Is there a good overview of websockets? I just glanced at the spec and it looks quite complex. Especially the part about framing. Do websockets have any relation to TCP sockets? If over TCP, why do they use their own framing?
Because TCP doesn't provide any framing - it's just a stream of data. Text based protocols usually use newlines as delimiters, and binary protocols usually prefix each message with a size.
Is there a good 'diff', detailing what's changed between revisions?

I need to read up on the latest version - anyone know if it avoids breaking http, and will work with proxies out of the box? (ie no essential body data without a content-length header)

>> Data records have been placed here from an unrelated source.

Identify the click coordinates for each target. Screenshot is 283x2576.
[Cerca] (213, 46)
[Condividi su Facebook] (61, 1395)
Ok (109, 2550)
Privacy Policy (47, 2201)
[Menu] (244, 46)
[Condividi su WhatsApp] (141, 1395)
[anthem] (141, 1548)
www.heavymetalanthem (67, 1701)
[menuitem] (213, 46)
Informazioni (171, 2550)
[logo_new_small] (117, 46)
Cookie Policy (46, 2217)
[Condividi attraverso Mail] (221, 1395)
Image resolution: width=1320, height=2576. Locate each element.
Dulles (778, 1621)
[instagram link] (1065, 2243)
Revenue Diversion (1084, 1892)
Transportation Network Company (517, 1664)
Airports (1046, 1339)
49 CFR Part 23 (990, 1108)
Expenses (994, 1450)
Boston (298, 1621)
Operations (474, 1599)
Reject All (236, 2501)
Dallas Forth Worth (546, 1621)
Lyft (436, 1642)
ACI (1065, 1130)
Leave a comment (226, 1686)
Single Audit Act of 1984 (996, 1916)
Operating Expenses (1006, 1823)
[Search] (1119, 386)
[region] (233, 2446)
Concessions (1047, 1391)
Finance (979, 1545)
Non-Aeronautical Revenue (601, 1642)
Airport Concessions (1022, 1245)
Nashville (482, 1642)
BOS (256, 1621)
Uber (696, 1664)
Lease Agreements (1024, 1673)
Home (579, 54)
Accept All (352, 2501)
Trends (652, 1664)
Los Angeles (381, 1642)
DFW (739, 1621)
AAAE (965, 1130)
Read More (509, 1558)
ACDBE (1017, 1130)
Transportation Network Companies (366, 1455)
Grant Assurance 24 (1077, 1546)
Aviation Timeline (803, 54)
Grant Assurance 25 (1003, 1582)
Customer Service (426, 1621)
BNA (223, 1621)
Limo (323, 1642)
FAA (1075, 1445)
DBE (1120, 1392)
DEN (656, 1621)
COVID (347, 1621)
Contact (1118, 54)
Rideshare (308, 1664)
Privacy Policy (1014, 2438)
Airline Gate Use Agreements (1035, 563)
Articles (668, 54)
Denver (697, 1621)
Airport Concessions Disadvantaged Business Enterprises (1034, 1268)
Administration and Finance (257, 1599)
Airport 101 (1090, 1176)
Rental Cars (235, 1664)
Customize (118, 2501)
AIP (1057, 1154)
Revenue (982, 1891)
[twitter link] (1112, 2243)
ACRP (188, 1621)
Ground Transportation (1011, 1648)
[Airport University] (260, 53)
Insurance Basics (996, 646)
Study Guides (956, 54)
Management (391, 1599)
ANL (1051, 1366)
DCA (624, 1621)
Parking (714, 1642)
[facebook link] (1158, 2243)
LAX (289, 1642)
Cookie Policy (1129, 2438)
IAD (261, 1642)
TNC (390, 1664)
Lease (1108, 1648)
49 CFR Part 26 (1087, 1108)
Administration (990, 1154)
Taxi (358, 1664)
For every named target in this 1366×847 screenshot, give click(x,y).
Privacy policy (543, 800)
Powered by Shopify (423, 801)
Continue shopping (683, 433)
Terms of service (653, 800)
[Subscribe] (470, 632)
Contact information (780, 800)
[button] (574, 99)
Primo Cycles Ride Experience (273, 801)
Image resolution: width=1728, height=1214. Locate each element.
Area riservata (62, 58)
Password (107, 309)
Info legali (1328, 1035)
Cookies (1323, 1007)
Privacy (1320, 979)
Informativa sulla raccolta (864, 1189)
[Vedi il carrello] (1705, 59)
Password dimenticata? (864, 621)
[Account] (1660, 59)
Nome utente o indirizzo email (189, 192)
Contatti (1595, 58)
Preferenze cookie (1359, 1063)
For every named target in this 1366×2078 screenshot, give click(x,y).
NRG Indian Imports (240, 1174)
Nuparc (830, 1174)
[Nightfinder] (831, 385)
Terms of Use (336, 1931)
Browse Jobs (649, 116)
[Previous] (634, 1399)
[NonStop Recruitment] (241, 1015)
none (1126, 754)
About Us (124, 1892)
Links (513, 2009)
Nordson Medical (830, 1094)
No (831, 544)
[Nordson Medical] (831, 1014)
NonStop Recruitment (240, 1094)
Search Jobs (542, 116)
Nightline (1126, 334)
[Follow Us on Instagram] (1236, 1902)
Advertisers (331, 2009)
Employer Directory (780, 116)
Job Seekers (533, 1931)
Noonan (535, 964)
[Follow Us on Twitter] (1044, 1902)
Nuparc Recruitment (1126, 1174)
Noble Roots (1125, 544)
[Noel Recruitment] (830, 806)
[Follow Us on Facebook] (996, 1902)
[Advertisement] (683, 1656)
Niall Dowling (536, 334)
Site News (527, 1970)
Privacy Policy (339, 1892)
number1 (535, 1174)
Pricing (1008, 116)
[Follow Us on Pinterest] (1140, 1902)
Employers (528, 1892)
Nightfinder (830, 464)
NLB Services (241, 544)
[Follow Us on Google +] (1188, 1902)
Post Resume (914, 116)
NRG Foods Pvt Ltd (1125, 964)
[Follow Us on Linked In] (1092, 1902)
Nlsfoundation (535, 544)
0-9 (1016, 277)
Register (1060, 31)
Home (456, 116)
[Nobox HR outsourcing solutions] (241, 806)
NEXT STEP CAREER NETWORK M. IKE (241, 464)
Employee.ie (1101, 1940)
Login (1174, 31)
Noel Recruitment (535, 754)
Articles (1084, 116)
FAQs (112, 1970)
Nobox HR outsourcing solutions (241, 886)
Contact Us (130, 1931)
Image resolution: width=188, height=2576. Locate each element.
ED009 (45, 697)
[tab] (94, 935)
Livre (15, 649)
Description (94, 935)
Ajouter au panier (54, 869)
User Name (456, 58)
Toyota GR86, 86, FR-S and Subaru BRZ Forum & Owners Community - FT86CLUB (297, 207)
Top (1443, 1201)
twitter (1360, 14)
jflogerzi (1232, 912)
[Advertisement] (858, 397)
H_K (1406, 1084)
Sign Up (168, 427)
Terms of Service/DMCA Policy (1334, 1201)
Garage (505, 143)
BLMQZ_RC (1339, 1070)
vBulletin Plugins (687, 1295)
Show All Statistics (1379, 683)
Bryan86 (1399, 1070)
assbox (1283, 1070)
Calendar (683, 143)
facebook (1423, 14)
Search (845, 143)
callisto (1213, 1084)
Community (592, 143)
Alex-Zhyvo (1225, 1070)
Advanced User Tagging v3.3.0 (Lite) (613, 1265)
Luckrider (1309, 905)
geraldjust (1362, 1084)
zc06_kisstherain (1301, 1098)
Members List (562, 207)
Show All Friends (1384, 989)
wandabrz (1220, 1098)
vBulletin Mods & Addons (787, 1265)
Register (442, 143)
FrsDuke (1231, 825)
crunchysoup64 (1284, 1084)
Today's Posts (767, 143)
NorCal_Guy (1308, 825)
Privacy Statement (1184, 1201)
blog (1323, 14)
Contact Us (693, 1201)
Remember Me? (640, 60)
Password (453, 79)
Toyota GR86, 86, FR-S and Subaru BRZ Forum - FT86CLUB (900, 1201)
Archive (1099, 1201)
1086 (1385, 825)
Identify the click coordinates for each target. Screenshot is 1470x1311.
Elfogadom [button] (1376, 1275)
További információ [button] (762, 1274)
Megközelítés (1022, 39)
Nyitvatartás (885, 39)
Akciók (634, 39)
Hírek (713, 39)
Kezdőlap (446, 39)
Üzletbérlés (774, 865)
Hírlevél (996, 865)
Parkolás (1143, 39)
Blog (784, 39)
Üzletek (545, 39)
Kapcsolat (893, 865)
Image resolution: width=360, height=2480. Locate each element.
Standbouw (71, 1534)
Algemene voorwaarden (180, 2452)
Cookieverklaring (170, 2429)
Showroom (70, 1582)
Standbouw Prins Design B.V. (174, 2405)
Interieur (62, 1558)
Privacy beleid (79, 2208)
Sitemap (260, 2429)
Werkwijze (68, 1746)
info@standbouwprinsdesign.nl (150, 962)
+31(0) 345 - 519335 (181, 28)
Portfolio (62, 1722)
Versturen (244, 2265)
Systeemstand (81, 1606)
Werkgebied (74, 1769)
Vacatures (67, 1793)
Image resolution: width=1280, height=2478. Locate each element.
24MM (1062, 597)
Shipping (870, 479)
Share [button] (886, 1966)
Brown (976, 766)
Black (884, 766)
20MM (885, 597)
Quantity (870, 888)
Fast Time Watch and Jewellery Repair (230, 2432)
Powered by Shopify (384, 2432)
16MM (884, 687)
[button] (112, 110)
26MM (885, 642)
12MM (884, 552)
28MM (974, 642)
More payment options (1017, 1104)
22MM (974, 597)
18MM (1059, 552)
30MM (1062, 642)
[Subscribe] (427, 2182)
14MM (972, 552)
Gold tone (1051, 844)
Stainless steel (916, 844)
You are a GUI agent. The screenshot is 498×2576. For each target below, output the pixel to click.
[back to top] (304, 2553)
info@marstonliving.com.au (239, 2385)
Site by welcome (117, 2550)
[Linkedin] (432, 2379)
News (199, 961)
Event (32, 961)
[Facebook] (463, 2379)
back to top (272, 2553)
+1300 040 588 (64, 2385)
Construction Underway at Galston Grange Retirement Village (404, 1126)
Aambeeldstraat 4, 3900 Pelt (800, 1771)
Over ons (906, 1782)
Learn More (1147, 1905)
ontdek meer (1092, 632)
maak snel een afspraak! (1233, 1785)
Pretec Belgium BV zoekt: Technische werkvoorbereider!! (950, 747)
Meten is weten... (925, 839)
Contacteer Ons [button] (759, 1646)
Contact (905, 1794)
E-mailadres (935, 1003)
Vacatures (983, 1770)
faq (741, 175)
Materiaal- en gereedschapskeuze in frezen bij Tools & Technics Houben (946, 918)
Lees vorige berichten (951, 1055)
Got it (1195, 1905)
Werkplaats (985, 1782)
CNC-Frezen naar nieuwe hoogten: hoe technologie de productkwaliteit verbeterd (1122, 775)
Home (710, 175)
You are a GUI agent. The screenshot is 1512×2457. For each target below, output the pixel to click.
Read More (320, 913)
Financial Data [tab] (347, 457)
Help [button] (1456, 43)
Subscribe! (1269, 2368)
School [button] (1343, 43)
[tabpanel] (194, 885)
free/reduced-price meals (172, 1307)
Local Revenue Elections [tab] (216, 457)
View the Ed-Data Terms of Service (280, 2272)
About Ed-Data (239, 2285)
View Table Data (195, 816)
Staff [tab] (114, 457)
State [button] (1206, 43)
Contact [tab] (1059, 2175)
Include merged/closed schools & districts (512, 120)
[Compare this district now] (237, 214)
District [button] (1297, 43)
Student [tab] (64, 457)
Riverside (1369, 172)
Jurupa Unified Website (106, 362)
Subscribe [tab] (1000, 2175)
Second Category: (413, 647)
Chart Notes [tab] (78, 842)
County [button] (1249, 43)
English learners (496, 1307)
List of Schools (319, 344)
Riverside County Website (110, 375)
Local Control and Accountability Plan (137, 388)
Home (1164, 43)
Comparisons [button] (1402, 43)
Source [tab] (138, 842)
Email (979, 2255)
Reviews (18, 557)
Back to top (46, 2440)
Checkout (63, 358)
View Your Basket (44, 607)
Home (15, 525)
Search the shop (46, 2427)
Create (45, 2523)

Yep, they use masking to prevent security holes in proxies from being exploited.
As people here seem to really like and actively use WebSockets already, let me ask a question: How well does this behave with various proxy servers on both ends (client and server)?

I have this nagging feeling that yet another cool technology will probably not be usable for the foreseeable future because it gets broken in unpredictable ways by either forced proxy servers or, my bane of existence, personal firewalls.

Are there numbers out there about percentages of successful connections (though considering browser support, those numbers are probably skewed because this is still limited to early adopters which either don't run personal firewalls or are able to fix them)?

If connections fail, how do they fail?

The version of websockets currently in the wild (-76) doesn't play well with proxies at all.

The handshake requires sending 8 bytes of body data, without a suitable content-length header. Without the content-length header, http proxies won't pass on those 8 bytes, so handshakes fail.

Hopefully this is addressed in the newest revision.

All 3 versions are reasonably successful, and in any event, it's not rocket science to try websocket and fallback on comet upon failure.

The latest version is probably the most robust if your ISP likes fiddling with your HTTP though.

It's not about ISPs fiddling with HTTP, it's about using existing reverse proxies / load balancers, such as nginx, haproxy, perlbal, pound, etc. None of them work in HTTP mode with the spec currently in the wild. If you use a non-layer7 balancer, you lose the ability to inject X-Forwarded-For. It's a real concern for sites that serve websocket traffic from more than one machine.
Firefox 6 uses the latest spec. So it's active in the wild already.

I don't think reverse proxies are that big a deal personally, as you as a website owner have control of that part of the system. If the reverse proxy can't deal with it, fix it so it can or use a different one or write your own.

There's certainly ISPs out there that proxy all HTTP through their own cache/proxies and fallover with previous spec websocket. Of course the alternative is just to use HTTPS.